▸ Information shown
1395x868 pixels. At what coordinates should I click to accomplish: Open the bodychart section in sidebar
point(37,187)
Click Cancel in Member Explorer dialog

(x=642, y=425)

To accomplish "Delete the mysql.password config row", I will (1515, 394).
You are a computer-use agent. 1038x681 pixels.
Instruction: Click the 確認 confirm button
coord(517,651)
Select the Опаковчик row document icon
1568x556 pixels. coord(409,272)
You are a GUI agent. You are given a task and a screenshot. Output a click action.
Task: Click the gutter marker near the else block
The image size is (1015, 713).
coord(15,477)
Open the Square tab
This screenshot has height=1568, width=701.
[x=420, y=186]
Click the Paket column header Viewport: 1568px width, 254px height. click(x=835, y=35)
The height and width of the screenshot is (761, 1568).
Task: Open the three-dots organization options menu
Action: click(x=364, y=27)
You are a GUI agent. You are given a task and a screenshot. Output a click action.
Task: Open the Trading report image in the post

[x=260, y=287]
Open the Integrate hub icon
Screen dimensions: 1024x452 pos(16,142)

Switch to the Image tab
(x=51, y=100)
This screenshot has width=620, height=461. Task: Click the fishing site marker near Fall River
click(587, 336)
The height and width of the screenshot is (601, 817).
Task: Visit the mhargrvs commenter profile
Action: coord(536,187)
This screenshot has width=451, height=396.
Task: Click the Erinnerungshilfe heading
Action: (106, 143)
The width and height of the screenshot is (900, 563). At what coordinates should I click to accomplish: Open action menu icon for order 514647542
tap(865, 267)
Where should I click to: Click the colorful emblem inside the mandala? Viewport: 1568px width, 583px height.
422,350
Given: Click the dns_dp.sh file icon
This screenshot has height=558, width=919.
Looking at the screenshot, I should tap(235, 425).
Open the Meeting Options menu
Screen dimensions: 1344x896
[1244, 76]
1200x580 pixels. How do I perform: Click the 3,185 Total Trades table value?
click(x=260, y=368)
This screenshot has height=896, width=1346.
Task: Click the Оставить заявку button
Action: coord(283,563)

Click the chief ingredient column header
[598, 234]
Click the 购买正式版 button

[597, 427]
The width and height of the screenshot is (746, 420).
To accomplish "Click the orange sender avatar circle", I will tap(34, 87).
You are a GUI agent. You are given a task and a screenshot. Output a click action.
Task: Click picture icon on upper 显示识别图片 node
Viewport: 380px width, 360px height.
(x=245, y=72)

▸ What you will do
Return the whole listing, word for word.

▸ Exercise answer
1395x868 pixels. At what coordinates should I click to accomplish: Open the bodychart section in sidebar
point(37,187)
Click Cancel in Member Explorer dialog

(x=642, y=425)

To accomplish "Delete the mysql.password config row", I will (1515, 394).
You are a computer-use agent. 1038x681 pixels.
Instruction: Click the 確認 confirm button
coord(517,651)
Select the Опаковчик row document icon
1568x556 pixels. coord(409,272)
You are a GUI agent. You are given a task and a screenshot. Output a click action.
Task: Click the gutter marker near the else block
The image size is (1015, 713).
coord(15,477)
Open the Square tab
This screenshot has height=1568, width=701.
[x=420, y=186]
Click the Paket column header Viewport: 1568px width, 254px height. click(x=835, y=35)
The height and width of the screenshot is (761, 1568).
Task: Open the three-dots organization options menu
Action: click(x=364, y=27)
You are a GUI agent. You are given a task and a screenshot. Output a click action.
Task: Open the Trading report image in the post

[x=260, y=287]
Open the Integrate hub icon
Screen dimensions: 1024x452 pos(16,142)

Switch to the Image tab
(x=51, y=100)
This screenshot has width=620, height=461. Task: Click the fishing site marker near Fall River
click(587, 336)
The height and width of the screenshot is (601, 817).
Task: Visit the mhargrvs commenter profile
Action: coord(536,187)
This screenshot has width=451, height=396.
Task: Click the Erinnerungshilfe heading
Action: (106, 143)
The width and height of the screenshot is (900, 563). At what coordinates should I click to accomplish: Open action menu icon for order 514647542
tap(865, 267)
Where should I click to: Click the colorful emblem inside the mandala? Viewport: 1568px width, 583px height.
422,350
Given: Click the dns_dp.sh file icon
This screenshot has height=558, width=919.
Looking at the screenshot, I should tap(235, 425).
Open the Meeting Options menu
Screen dimensions: 1344x896
[1244, 76]
1200x580 pixels. How do I perform: Click the 3,185 Total Trades table value?
click(x=260, y=368)
This screenshot has height=896, width=1346.
Task: Click the Оставить заявку button
Action: coord(283,563)

Click the chief ingredient column header
[598, 234]
Click the 购买正式版 button

[597, 427]
The width and height of the screenshot is (746, 420).
To accomplish "Click the orange sender avatar circle", I will tap(34, 87).
You are a GUI agent. You are given a task and a screenshot. Output a click action.
Task: Click picture icon on upper 显示识别图片 node
Viewport: 380px width, 360px height.
(x=245, y=72)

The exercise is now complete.